GOALS>
(1) In the interview transcript about Friends Like These, how many years after graduation do the college friends reunite?
(2) Continue the interview transcript about Friends Like These from the point where it stops.

EXTRACT>
---

Kimberly McCreight, FRIENDS LIKE THESE

Kimberly McCreight, FRIENDS LIKE THESE

Kimberly McCreight joined Zibby for an IG Live to talk about her latest novel, Friends Like These, which was inspired in part by her own tight-knit group of college friends. The two talked about Kimberly’s writing process (which she doesn’t necessarily recommend), what it has been like to adapt this book for a television series with Steven Spielberg’s production company, and, of course, what roles they watch played in their respective friend groups.

Transcript:

Kimberly McCreight: How are you? It’s great to see you.

Zibby Owens: It’s great to see you too. Congratulations.

Kimberly: Congratulations on Zibby Books. Good news. Yay, good for you.

Zibby: Thank you. I’m really excited. I’m excited. It’s a really fun team. We’re going to have a lot of fun and make a difference, I hope. I just can’t wait. It’s so fun.

Kimberly: Awesome. Congratulations.

Zibby: Thank you. Your new book, tell everybody what it’s about and how you came up with this idea and the ten friends and the whole thing. Let’s get into it.

Kimberly: Friends Like These is about a tight-knit group of college friends who reunite ten years after graduation to stage an intervention for one of their group. It’s an intervention that quickly goes terribly wrong. When the book opens, a car has been found in the woods. One of the friends is dead inside. Another one is missing. When the local detective shows up to investigate, it’s clear that the rest of the friends are hiding something. The truth about what happened in the car is a complicated mix of conflicts with the locals and also secrets that the friends have buried. The book is very much, I hope, an edge-of-your-seat page-turner. It is also a commentary on friendship, and particularly group dynamics and old friendships and the way friendships evolve over time and the complications of groupthink and the dangerous side of loyalty and things like that. Much in the way I did, or I hoped I did, in A Good Marriage, looking at the gray zone of marriage, this looks at the gray zone of those close friendships.

Zibby: Awesome. I loved A Good Marriage, as you know. We talked all about it at the time. It’s funny, I just interviewed today, this man named Billy Baker. If you haven’t read his book, it’s called We Need to Hang Out. It’s this very funny referendum on male friendship and how we’re all so busy that we don’t make enough time for our friends and the importance of friendship. Now here, this is also about friendship and how the bonds can linger for so many years. It sounds like sometimes, due to something traumatic happening to unite a group or all other reasons, you can sort of jump back into it at a moment’s notice, which is really crazy when you think about it, no matter how much time has gone by.

---

RAW DATA>

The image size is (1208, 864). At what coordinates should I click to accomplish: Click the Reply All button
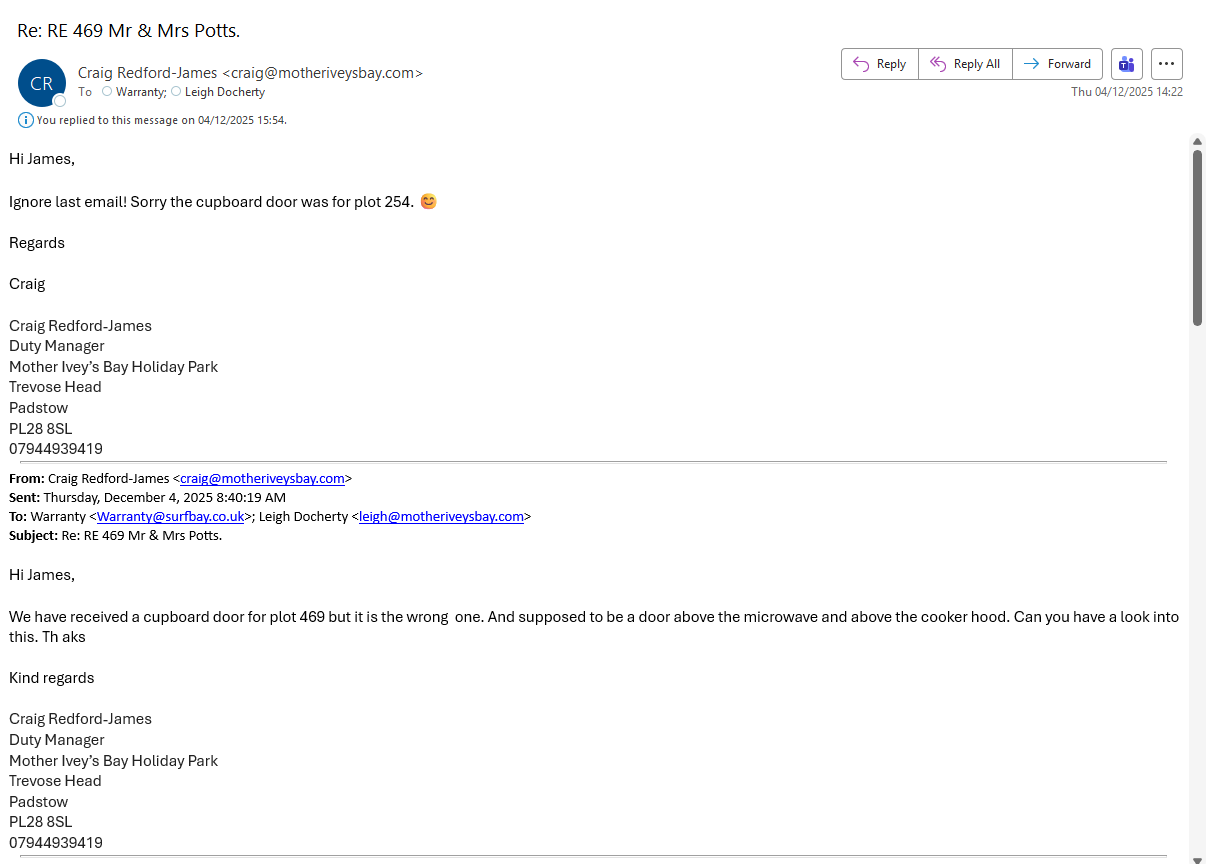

---

ANSWERS TO THE PROBLEMS>
(1) Ten years.

(2)
Kimberly: Absolutely. The book was definitely inspired by my own tight-knit group of college friends who are still like my family. They are the most present, consistent aspect of my life. I talk to them multiple times a week. It’s an interesting thing. As much as that creates this great sense of comfort and security, when it’s a group, I think you can get assigned a role in your group. You’re the fixer. You’re the upbeat one. You’re whatever. I think that that can be complicated.

Zibby: Who are you in the group?

Kimberly: I was the responsible one.

Zibby: Really? Okay.

Kimberly: Which is funny because now my friends — I hope my friends are not listening because and saying, no, she wasn’t. There’s a character in the book, Stephanie, who’s the one that always is espousing reasonable opinions. Again, she’s very flawed herself and makes a lot of bad choices. That’s really her assigned role, is to be the one who is there. I was the one in college who was in the library, you could find me studying late at night, things like that, that people came to for advice. Just to declare, I’m not saying I had good advice to offer or I didn’t have problems myself, but that’s definitely the role I played, for sure.

Zibby: Would you rather have another slot? You said they should change over time. What slot would you like today?

Kimberly: You know, I kind of like that slot because it lets you feel morally superior. I’m comfortable with my slot. I’m more talking about other people who might not want any more to be the screwup or a role like that. Mine gives me some of the moral high ground, so I’m perfectly happy with it.

Zibby: I’m thinking now about my college girlfriends, who I adore.

Kimberly: What’s your role in your group of friends? You have a tight-knit group from college too, don’t you?

Zibby: I do. Although, we lost my friend Stacey who was the glue to the group and united so many of us. She died on 9/11. That through line has kept us close because we all went through that, but we’re in a different form than we were. I don’t know what they would say about my role. I don’t know, actually.

Kimberly: You’ll have to email them after the show. Maybe you’ll find out you’re the fixer too.

Zibby: I don’t think so because I’m pretty sure I know who that was in my group. It wasn’t me.

Kimberly: You are cheerful. Maybe you were the upbeat one. You do have a really good vibe about you, so maybe that was you.

Zibby: Maybe. I don’t know. I feel like I was always stressed and studying and in the library really late. I mean, we all were studying. I also didn’t used to like to drink during the day, and so that was not the coolest. I just never have really liked doing that.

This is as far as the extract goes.